Product Hunt Gets $6.1M Series A Funding from A16Z and Alexis Ohanian - lalwanivikas
http://techcrunch.com/2014/10/08/product-hunt-gets-6-1-million-series-a-funding-from-a16z-and-alexis-ohanian/
======
minimaxir
I am _really_ not a fan of PH because I don't _trust it at all_ (previous
longer rant:
[https://news.ycombinator.com/item?id=8362759](https://news.ycombinator.com/item?id=8362759)).
Votes are gamed when everyone is _spamming_ for upvotes on Twitter
([https://twitter.com/search?f=realtime&q=product%20hunt%20upv...](https://twitter.com/search?f=realtime&q=product%20hunt%20upvote&src=typd))
although Ryan mentioned in replies to previous rant that he would "write a
bullet point in the FAQ about asking for upvotes," which won't stop it at all.

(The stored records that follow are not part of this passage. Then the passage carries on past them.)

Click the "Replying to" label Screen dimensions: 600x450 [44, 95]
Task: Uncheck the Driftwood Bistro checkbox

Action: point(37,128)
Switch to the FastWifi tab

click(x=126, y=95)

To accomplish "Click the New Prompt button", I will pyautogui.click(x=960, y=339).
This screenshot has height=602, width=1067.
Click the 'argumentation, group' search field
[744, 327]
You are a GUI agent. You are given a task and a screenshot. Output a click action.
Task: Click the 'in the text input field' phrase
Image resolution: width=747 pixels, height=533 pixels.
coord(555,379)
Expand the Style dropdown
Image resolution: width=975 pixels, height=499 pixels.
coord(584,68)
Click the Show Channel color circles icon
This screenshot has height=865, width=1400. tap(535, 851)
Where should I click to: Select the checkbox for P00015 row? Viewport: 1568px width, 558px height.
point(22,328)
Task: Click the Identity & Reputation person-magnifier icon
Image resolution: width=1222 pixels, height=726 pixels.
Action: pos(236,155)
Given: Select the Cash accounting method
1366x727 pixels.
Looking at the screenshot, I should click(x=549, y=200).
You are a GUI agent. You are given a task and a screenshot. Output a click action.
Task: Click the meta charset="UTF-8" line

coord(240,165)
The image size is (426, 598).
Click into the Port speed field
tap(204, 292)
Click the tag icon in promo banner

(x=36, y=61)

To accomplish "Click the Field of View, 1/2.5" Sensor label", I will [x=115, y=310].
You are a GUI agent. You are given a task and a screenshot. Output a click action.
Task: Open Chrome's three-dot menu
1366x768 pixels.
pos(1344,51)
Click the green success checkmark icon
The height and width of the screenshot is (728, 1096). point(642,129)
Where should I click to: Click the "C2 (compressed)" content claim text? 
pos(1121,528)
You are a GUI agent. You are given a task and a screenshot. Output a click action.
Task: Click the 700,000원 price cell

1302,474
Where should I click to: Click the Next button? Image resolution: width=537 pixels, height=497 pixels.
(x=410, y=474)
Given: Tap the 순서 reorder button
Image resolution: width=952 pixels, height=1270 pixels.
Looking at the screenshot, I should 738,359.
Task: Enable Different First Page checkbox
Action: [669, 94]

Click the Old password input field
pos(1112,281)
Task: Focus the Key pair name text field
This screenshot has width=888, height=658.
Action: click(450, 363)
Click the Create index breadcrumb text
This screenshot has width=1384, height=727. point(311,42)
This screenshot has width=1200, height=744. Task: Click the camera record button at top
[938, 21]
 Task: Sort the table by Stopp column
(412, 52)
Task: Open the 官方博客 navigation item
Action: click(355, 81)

Addiitonally, there's an unusual amount of pandering, to use an apt word, to
Product Hunt / Ryan Hoover in submissions to PH ("We have special Product Hunt
functionality/branding in our product and Ryan took a quirky selfie while
using it! That means we're awesome!") The problem with that this distracts
from _actually objectively good products_ , a counterpoint to PH's mission to
"find the best products," and it shouldn't be a surprise that many top PH
submissions end up fading into obscurity, which is a disservice to everyone.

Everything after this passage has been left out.